Mistake: Skipping the incomplete-record gate (Step 3).
Fix: Always validate required fields before the AI call. Thin inputs produce thin drafts — and reviewers who distrust thin drafts stop using the workflow.

Mistake: Setting temperature too high for compliance-sensitive content.
Fix: Keep temperature at or below 0.7 for JD generation. Creative variation is a liability, not a feature, in regulated employment content.

Mistake: Publishing without a reviewer because “the AI is good enough.”
Fix: The human gate is not about AI quality — it is about legal accountability. SHRM data consistently shows that job description language is one of the most scrutinized elements in employment discrimination claims. A 30-second review is not optional overhead; it is risk management.

Mistake: Not archiving approved drafts with their inputs.
Fix: Every approved JD you discard without archiving is a lost training signal. Parseur’s Manual Data Entry Report documents that organizations lose an average of $28,500 per knowledge worker per year to low-value processing tasks — archiving is the step that lets this workflow compound its value over time instead of resetting every run.


What Comes Next

Job description automation is one module in a complete AI-assisted recruiting pipeline. Once this workflow is stable, the natural next build is connecting the published JD to intelligent HR communications automation — so that the same role data that generated the JD also powers candidate outreach, interview confirmation, and status update messaging through the same Make.com™ scenario architecture.
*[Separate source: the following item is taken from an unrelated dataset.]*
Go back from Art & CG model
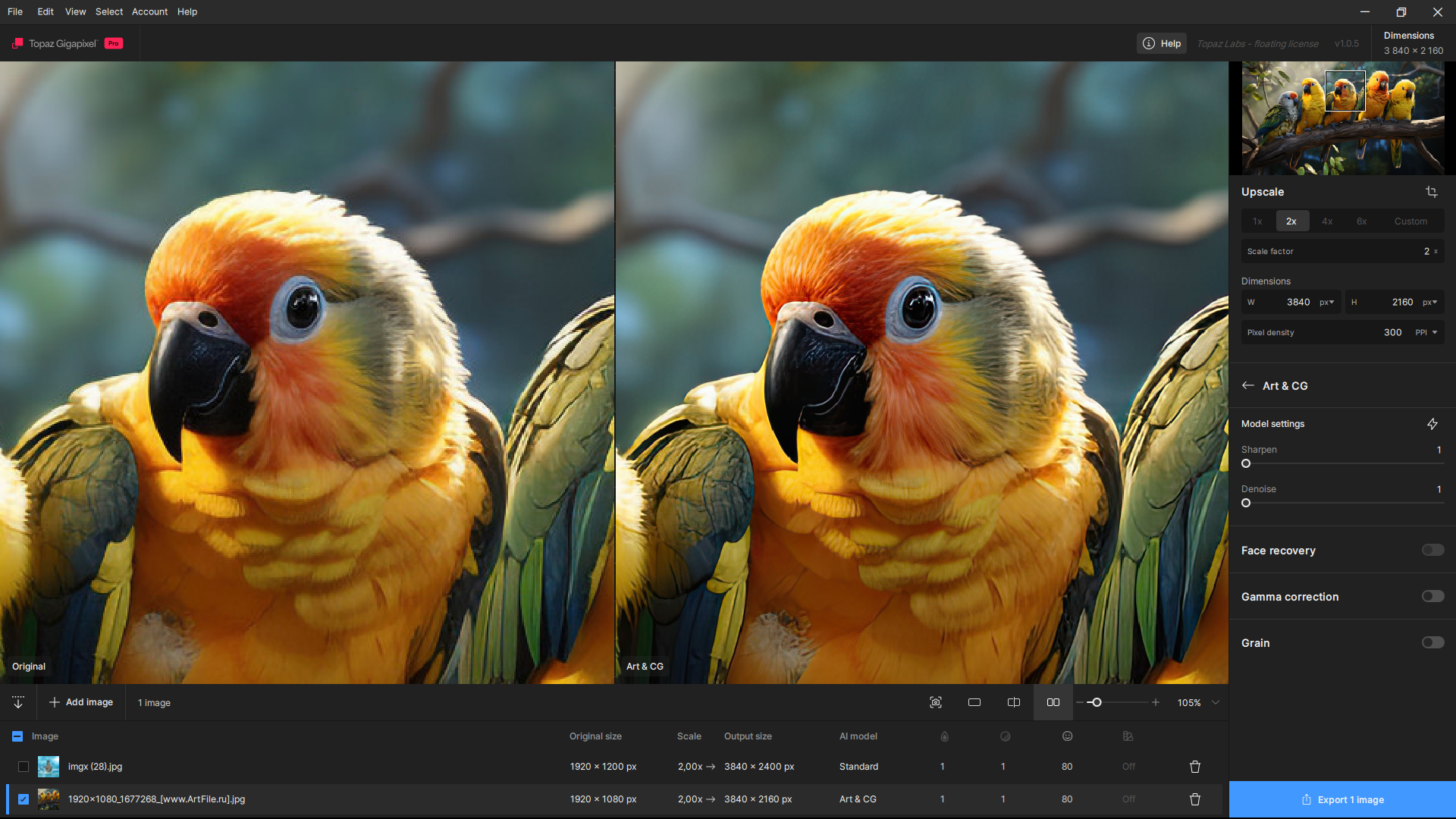The height and width of the screenshot is (819, 1456). [1248, 385]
For teams looking to extend this further without writing code, customizing AI models for HR without coding covers how to adapt AI model behavior — including fine-tuning on your archived JD library — using Make.com™’s no-code interface.

The architecture described here — deterministic data handling, AI at one judgment point, human gate before output — is the same pattern that scales across every HR workflow. Build it right once and you have the template for every subsequent automation in your stack.